> WHAT YOU SHOULD DO
Could you print, exactly and without pictures, only the lines from the one with "Image resolution: width=596" through the end of the records below?

> Stored items
-*-

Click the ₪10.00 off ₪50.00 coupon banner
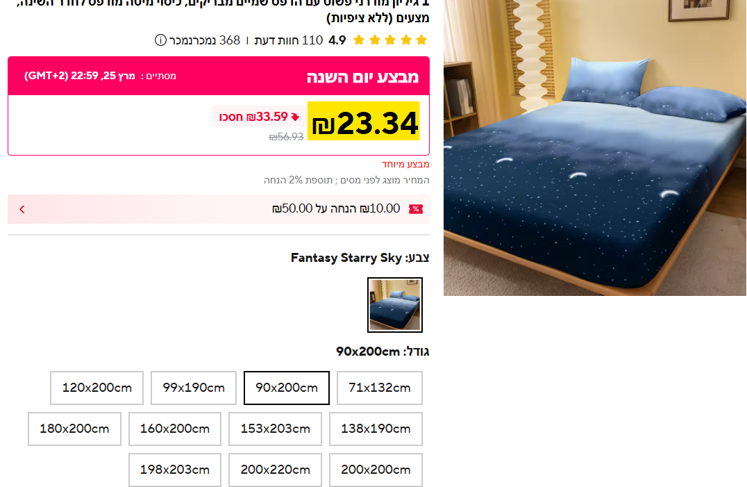 219,209
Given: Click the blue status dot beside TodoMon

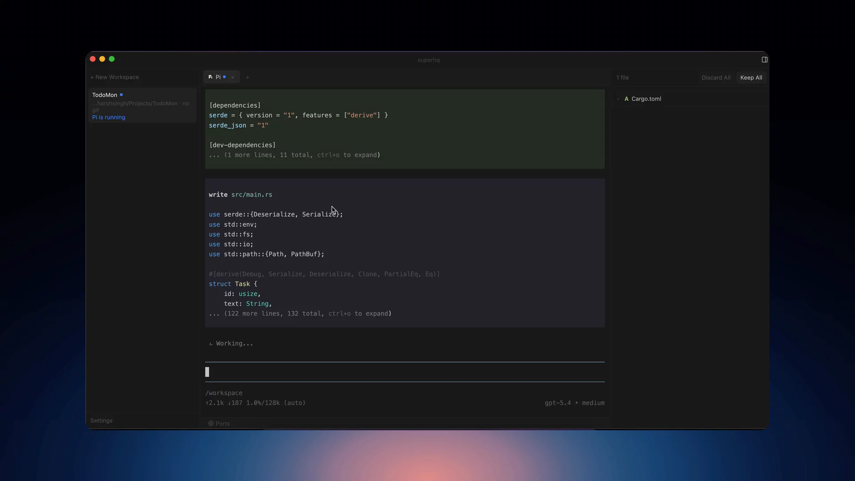Looking at the screenshot, I should pos(121,95).
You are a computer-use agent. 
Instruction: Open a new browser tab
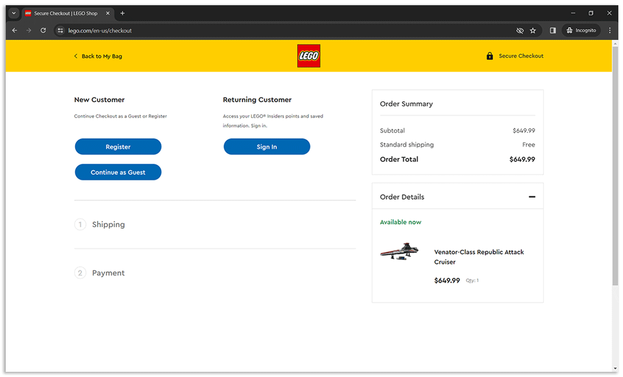pos(123,13)
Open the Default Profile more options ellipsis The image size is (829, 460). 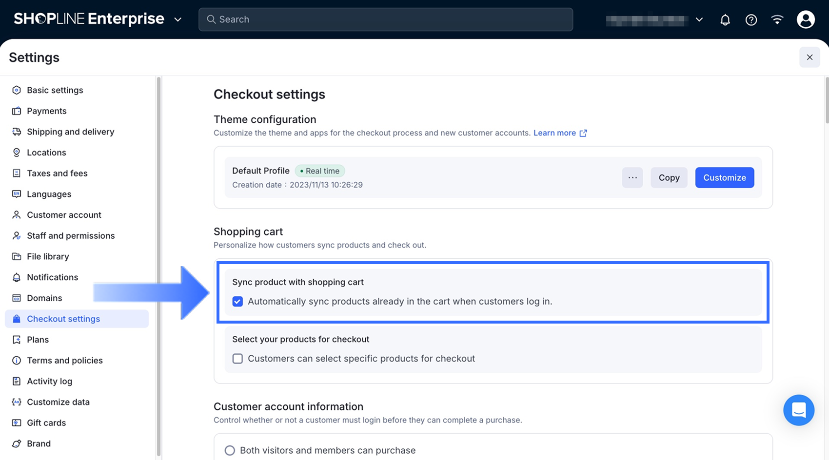[632, 178]
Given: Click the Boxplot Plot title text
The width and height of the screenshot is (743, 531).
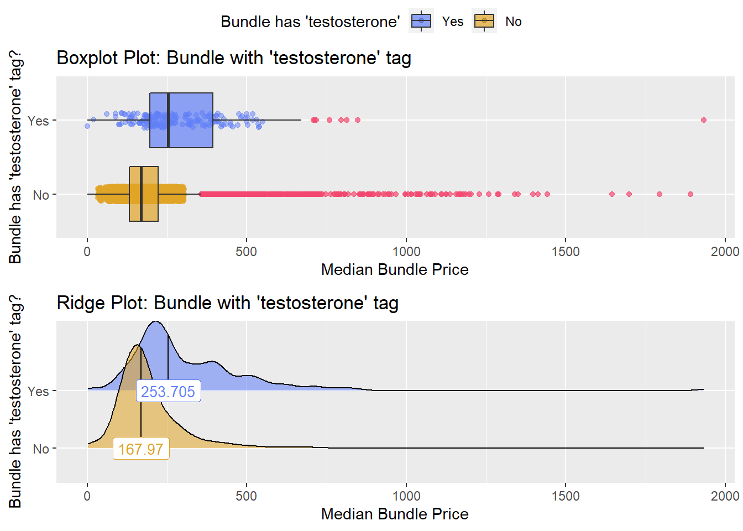Looking at the screenshot, I should pos(234,58).
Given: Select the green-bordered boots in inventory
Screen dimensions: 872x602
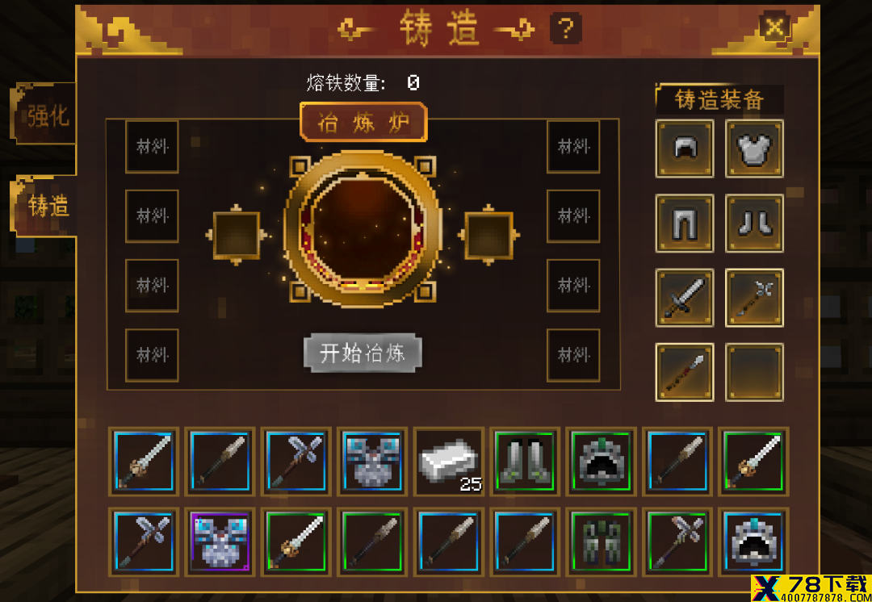Looking at the screenshot, I should pyautogui.click(x=525, y=462).
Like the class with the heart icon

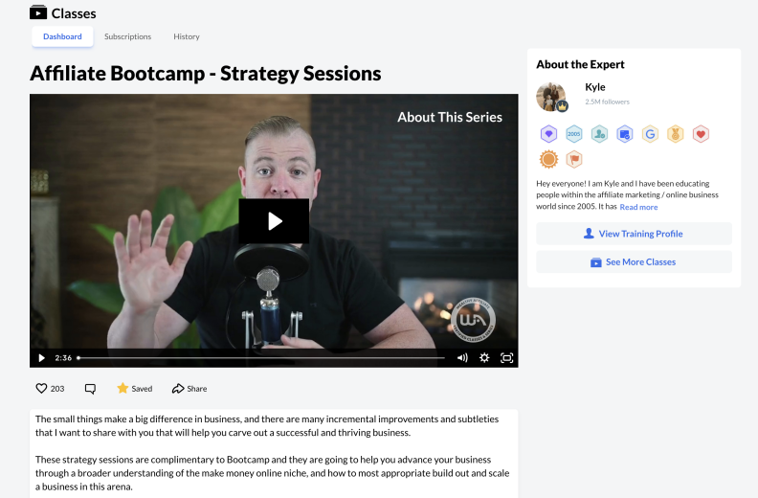(41, 388)
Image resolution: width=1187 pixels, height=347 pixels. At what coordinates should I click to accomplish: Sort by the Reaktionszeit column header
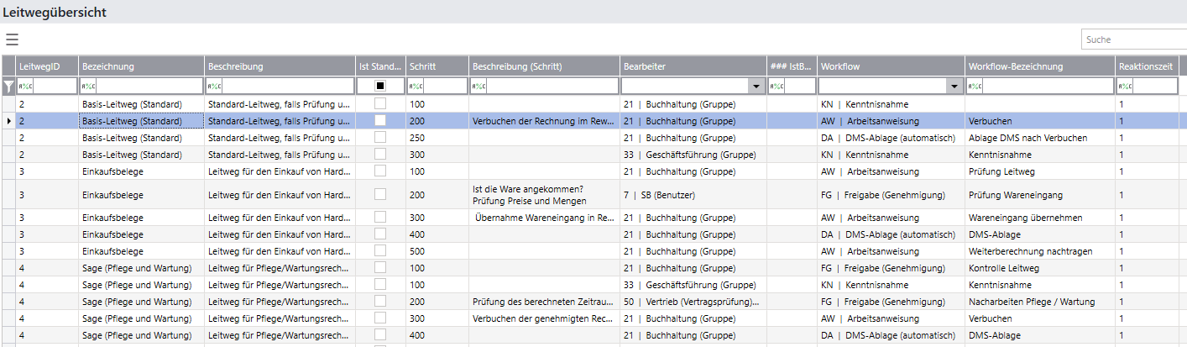[1145, 66]
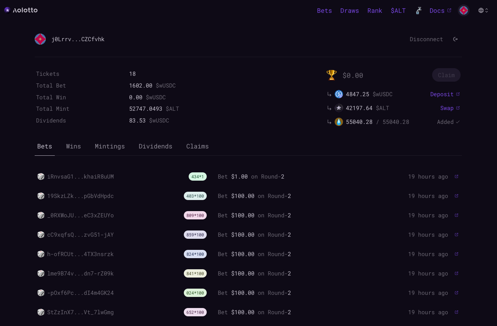Open Draws page in top navigation

(350, 11)
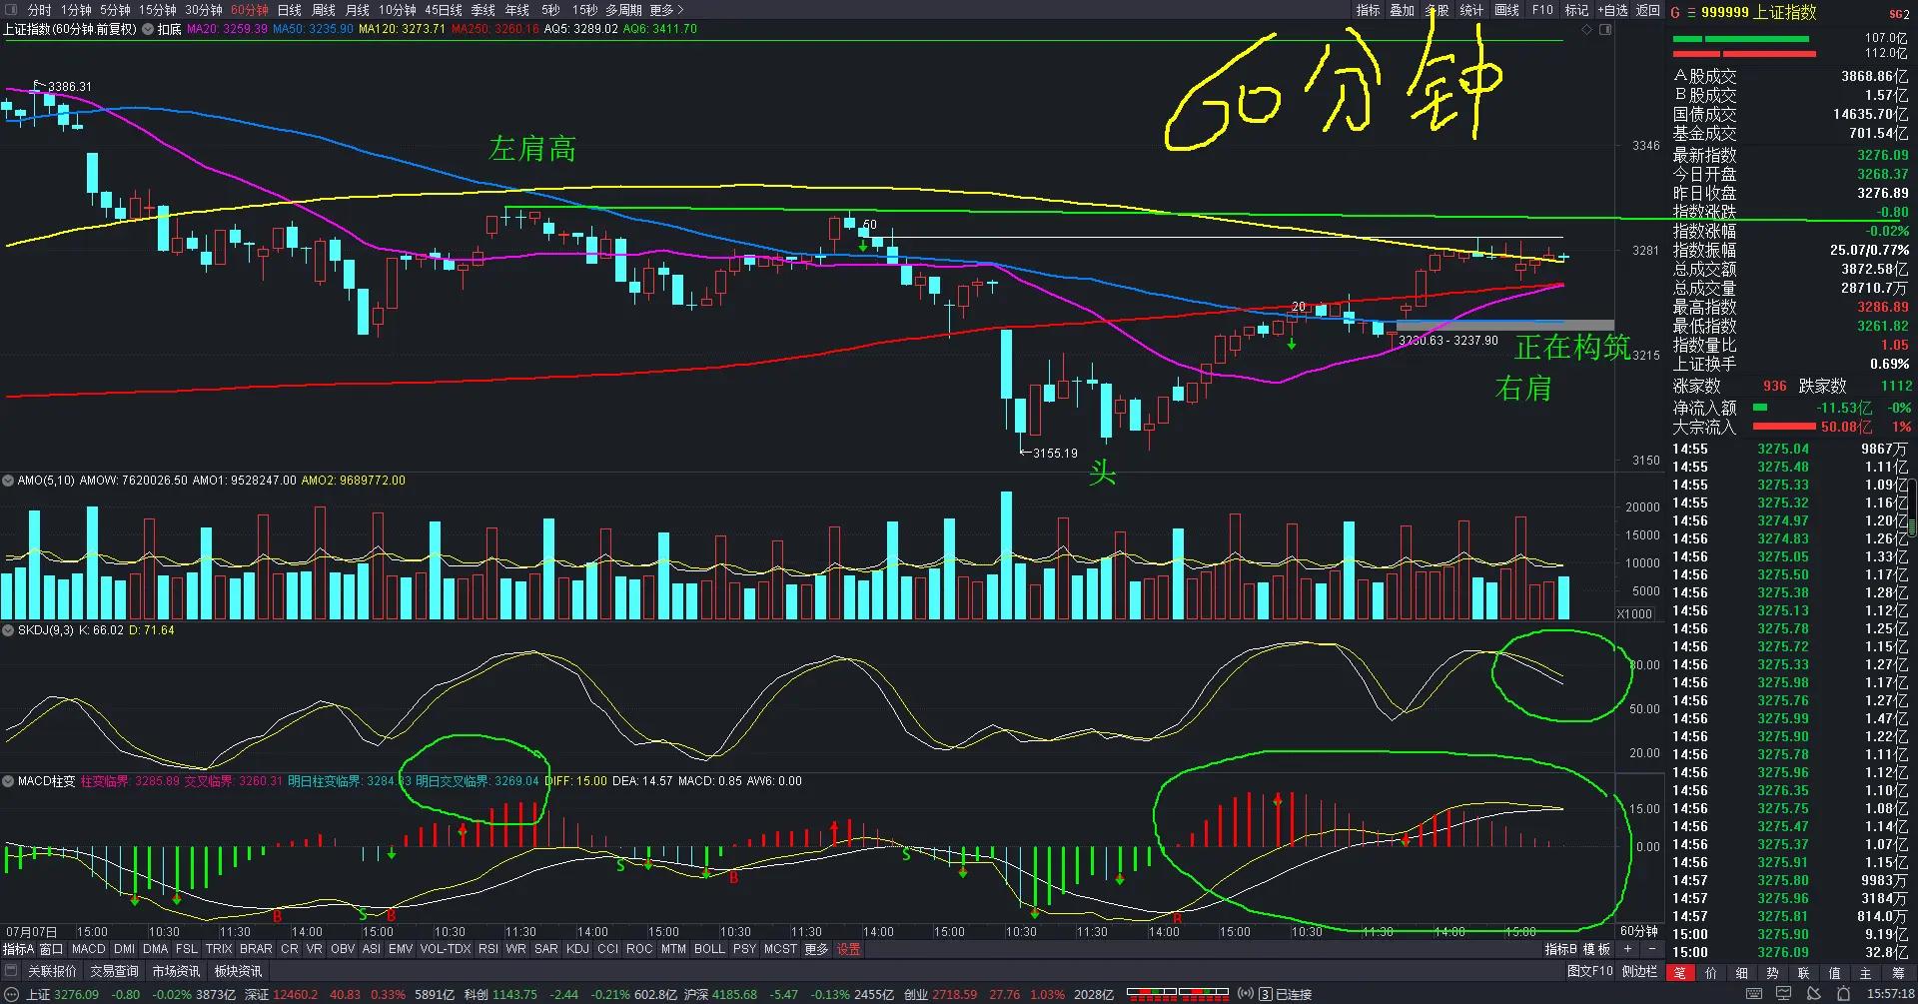Click the alarm bell icon in the status bar
Screen dimensions: 1918x1004
click(x=1843, y=994)
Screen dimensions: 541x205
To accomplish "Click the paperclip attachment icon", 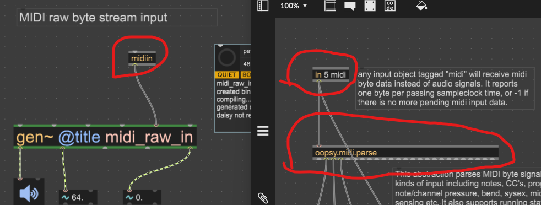I will [263, 198].
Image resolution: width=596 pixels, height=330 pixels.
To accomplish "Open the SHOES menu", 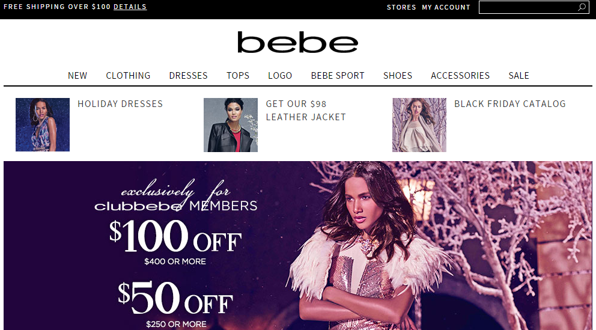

-*-

> THE ANSWER
Image resolution: width=596 pixels, height=330 pixels.
To accomplish "Open the SHOES menu", 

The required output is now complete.